Kunst- und Kulturprogramm
Schloss Neuhardenberg ist Refugium und Bühne zur Welt. Einerseits ein ruhiger Ort der Konzentration für Gespräche und Konferenzen, andererseits ein Platz für internationale Produktionen, die sich künstlerisch, politisch und wissenschaftlich den Fragen und Aufgaben der Gegenwart stellen.
Zwischen Berlin und Frankfurt (Oder), nahe der deutsch-polnischen Grenze gelegen, ist die Arbeit in Schloss Neuhardenberg national und international, insbesondere mit Blick nach Osten, ausgerichtet.

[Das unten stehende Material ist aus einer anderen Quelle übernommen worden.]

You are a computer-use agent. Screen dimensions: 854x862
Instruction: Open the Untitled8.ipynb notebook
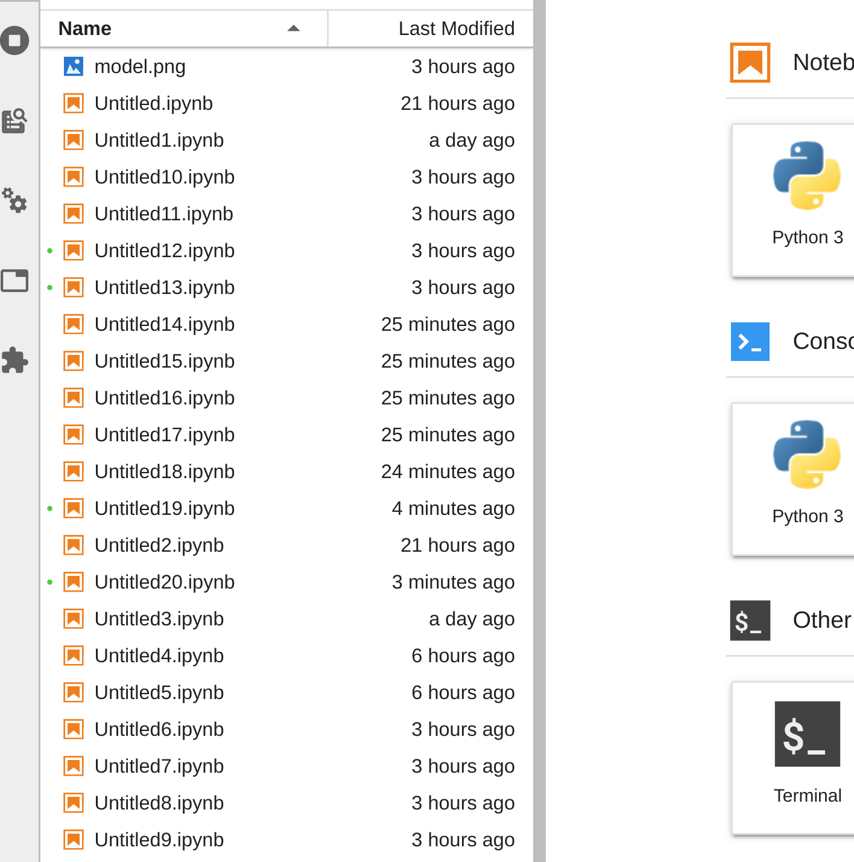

Das Programm fällt nicht mit der Tür ins Haus. Das ruhige, genaue Produzieren, das gelassen-intensive Gespräch, das Zuhören, das Nachdenken: diese Grundformen der Daseins- und Schaffensweise sollen der hastigen Sucht nach schnellen Informationen die Muße und die Gelassenheit des Verstehens entgegensetzen.
Ziel und Anliegen ist es, in Neuhardenberg einen Ort zu schaffen, an dem Gewußtes neu gedacht, schon einmal Gehörtes wieder zur Sprache gebracht, Gesehenes erneut betrachtet, Empfundenes berührbar gemacht werden kann.
Die Programmarbeit wird inhaltlich begleitet von einem Kuratorium, dem u. a. die Ministerin für Wissenschaft, Forschung und Kultur des Landes Brandenburg, Prof. Dr. Sabine Kunst, der Sonderbeauftragte des russischen Staatspräsidenten für internationale kulturelle Zusammenarbeit, Mikhail E. Shvydkoi, der Direktor des Europäischen Solidarność-Zentrums (Europejskie Centrum Solidarności), Basil Kerski, sowie der ehemalige Ratsvorsitzende der Evangelischen Kirche in Deutschland, Bischof Prof. Dr. Wolfgang Huber, angehören.